Here is your answer....








How to read chart:
Basically, the higher C/R you start off with yields you less gain for a specific target than starting with a lower C/R. 
For instance:
Going from 9:1 to 13:1, you would gain *1.2%* hp.
But going from 12:1 to 13:1, you only gain *.2%* hp.


----------



## WolfGTI (Jun 16, 1999)

*Re: How much horsepower do I gain by increasing compression? (tdogg74)*

Assuming you stay on pump gas.


----------



## tdogg74 (Mar 1, 2002)

I guess I should note..
This is for straight-up power difference excluding modification to ignition maps.


----------



## WolfGTI (Jun 16, 1999)

*Re: (tdogg74)*

http://****************.com/smile/emthup.gif http://****************.com/smile/emthup.gif


----------



## GENERAL-LEE (Sep 12, 2006)

tdogg i love your car haha


----------



## not SoQuick (Jan 8, 2004)

*Re: (factor11616)*

and here I thought tdogg actualy had a question


----------



## ghoastoflyle (Jan 21, 2003)

lol I kinda thought it was a joke :x


----------



## tdogg74 (Mar 1, 2002)

Im sneaky like that.


----------



## billyVR6 (May 8, 2000)

*Re: How much horsepower do I gain by increasing compression? (tdogg74)*

If you're going to post up a chart like that, you should at least go into the reasons on why and when one should raise their compression. There are more benefits to compression than just a power figure/gain. http://****************.com/smile/emthup.gif


----------



## tdogg74 (Mar 1, 2002)

They can search Google for that info....the reason I made and posted that chart was to show the decreasing percentage gain as compression increases. 
By itself, the gain isnt that much. But with supporting work, the percentages obviously will go up.


----------



## bearing01 (May 27, 2004)

*Re: (tdogg74)*

Interesting Chart Travis.
The equation I know gives a different result. The equation for an Otto-Cycle thermal efficency is:
TE = 1 - (CR)^-0.4
where ^ is exponent and -0.4 comes from 1-(Cp/Cv). Here, Cp is the constant pressure molar heat capacity for air as an ideal gas and Cp is the constant volume molar heat capacity for air as an ideal gas. Cp/Cv = 1.4
If you consider two separate compression ratios and calculate say TE2 for CR2=13 and TE1 for CR1=9 and calculate
Efficency Increase % = 100*(TE2 - TE1)/TE1 
then you get 9.7% increase in power. This number matches a table that is mentioned in the following article.
http://www.popularhotrodding.c....html
Just to note, this number is theoretical and there is a lot of practical stuff going on that reduces the actual improvement in performance to much less than 9.7%. One, for example, is the fact that Cp and Cv change a lot over temperature (compressing air heats it up) and the above analysis assumes the Cp and Cv are held constant. Also, that when you mix fuel with air the Cp/Cv is probably more like 1.1 insteat of 1.4. This too will affect the theoretical efficency.
There's other stuff too like increased cooling loss (more heat loss to cylinder walls because there is more heat created with higher compression). There may also be increased mechanical friction loss with increased compression ratio. There's also the fact that you got to run higher octane fuel or alcohol. Because octane increase doesn't use lead, rather now days they use MTBE or Ethanol, those additives have less energy density. Therfore, to increase the fuel octane rating you essentially reduce the energy content. Therefore, you loose some power just because you have to burn weaker fuel. All these factors reduce my number of 9.7% to something probably like 2% or so.
It's interesting that your chart has a lower prediction of power increase than the formula. How is your chart calculated? Does it account for some of the practicalities I mentioned?
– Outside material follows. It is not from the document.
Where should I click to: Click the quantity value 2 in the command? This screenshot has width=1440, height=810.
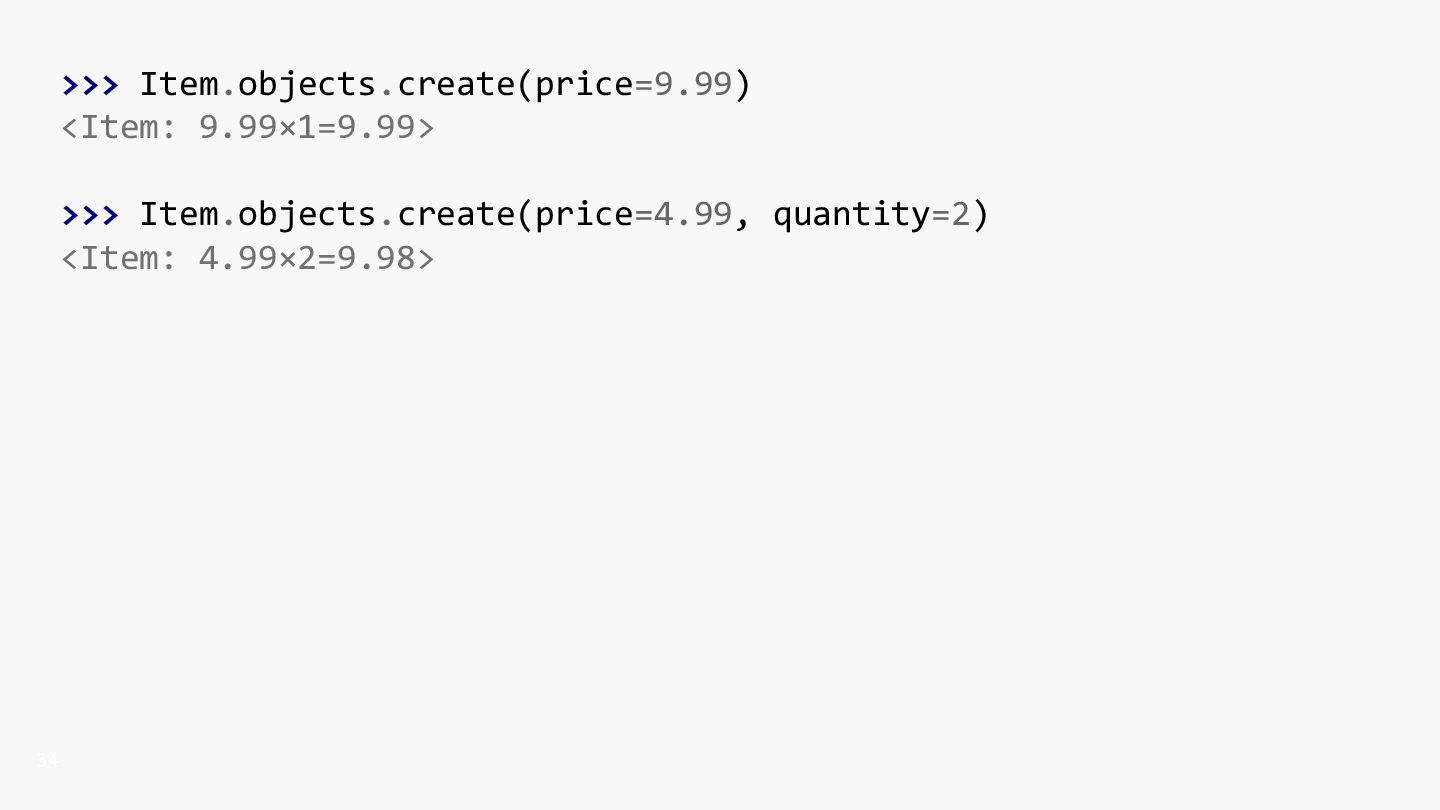pos(960,214)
_Modified by bearing01 at 6:17 PM 10-26-2007_

_Modified by bearing01 at 6:43 PM 10-26-2007_


_Modified by bearing01 at 6:43 PM 10-26-2007_


----------



## tdogg74 (Mar 1, 2002)

Interesting...Ill have to read into that when I get home tonite. The graph I came up with came out of an book I have. I'll look to see how they got their figures.


----------



## Diggatron (Sep 4, 2004)

*Re: (bearing01)*

......I think my brain just broke......


----------



## need_a_VR6 (May 19, 1999)

*Re: (tdogg74)*


_Quote, originally posted by *tdogg74* »_The graph I came up with came out of an book I have. I'll look to see how they got their figures.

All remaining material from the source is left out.